Ibu masih terbengong-bengong melihat lahan parkir motor sekali lagi. Kendaraan Juna bukan tipe motor sejuta umat yang tersamar jika ada di dalam jajaran motor-motor di parkiran. Motornya cukup mencolok dengan warna merah-perak menyala.
Bawaan Ibu memang tidak banyak. Hanya cingur dua kilogram dan petis. Namun, tetap saja cukup berat dan menyebalkan jika tidak segera diletakkan di gantungan motor atau dimasukkan ke bagasi.
Dengan tergesa, Ibu mengambil ponsel dan berusaha menelepon Juna.
Tidak ada sambungan.
“Kok iso mati ngene, tho!” Ibu langsung kumat berbahasa Jawa saat tidak dikelilingi keluarganya. Menikahi pria dari pulau yang berbeda mau tidak mau menenggelamkan bahasa Jawa Timur yang biasa dia gunakan sebelum menikah. Demikian pula bahasa Batak suaminya pasti sudah hilang seiring waktu. Bahkan kini keduanya cenderung menggunakan bahasa gaul kekinian karena tertular anak-anaknya.
Matahari semakin naik dan terasa menggigit. Peluh mulai menetes di kening. Kekesalan Ibu pun memuncak.
"Junaaaaaaa..... ndek ngendi kon??!!" (kamu di mana?) Ibu berteriak ke langit.
“Ada apa, Bu?”
Suara seorang laki-laki dewasa mengagetkan Ibu.
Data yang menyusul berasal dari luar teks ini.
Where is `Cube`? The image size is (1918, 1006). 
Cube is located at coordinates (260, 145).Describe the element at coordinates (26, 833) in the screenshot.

Wanita itu langsung menoleh.
“Bang, lihat anak saya nggak? Yang ganteng tinggi, pakai motor gede warna merah dan perak?” Ibu bertanya pada tukang parkir yang mendekatinya.
“Oh, Mas yang bawa-bawa kerupuk mateng gede, ya?”
Ibu membenarkan. Seenggaknya, tuh anak beneran udah beli kerupuk!
“Tahu, Bu! Mas yang itu kayaknya udah pulang setengah jam lalu. Kelihatan mencolok banget soalnya. Makanya inget.”
Wajah Ibu memerah. “JUNAAAA!!! Kon wani ninggalno Ibu neng pasar!!??? Ancene njaluk dikaplok ndhase arek iki!!!” (Kamu berani ninggalin ibu di pasar?! Beneran pengen digaplok kepalanya bocah ini!)
***
Sementara itu, di rumah. Suara motor terdengar. Bapak, Yudhis, dan Bima langsung berhamburan keluar.
“Juna? Mana ibu?” Yudhis yang pertama menyadari kalau Ibu tidak ada di belakang adiknya.
“ASTAGFIRULLAH! JUNA LUPA TADI KE PASAR SAMA IBU!”
Bapak mengguncang bahu Juna hingga kerupuk dan plastik berisi sayuran di tangannya terlepas. “Lane hatop, lului jo Umak! Sanga mago anon, dang adong be Umak!” (pergi sana cepat, cari Ibu! Hilang nanti, nggak ada Ibu lagi!) seru Bapak gabungan antara panik dan kesal.
Mulut Juna menganga. “Bapak ngomong apa?”
“AAAAARGHHHHH!!!”
***
Untung saja Yudhis yang akhirnya berangkat menggantikan Juna daripada nanti Ibu baru pulang besok lusa gara-gara Juna nyasar lagi.
Juna masih bersimpuh memeluk paha ibu ketika akhirnya semua sudah berkumpul di ruang keluarga.
“Bisa-bisanya Dik Arjuna ninggalin Ibu, hah?” Ibu masih bersedekap memandang anaknya yang mengeluarkan ekspresi memelas.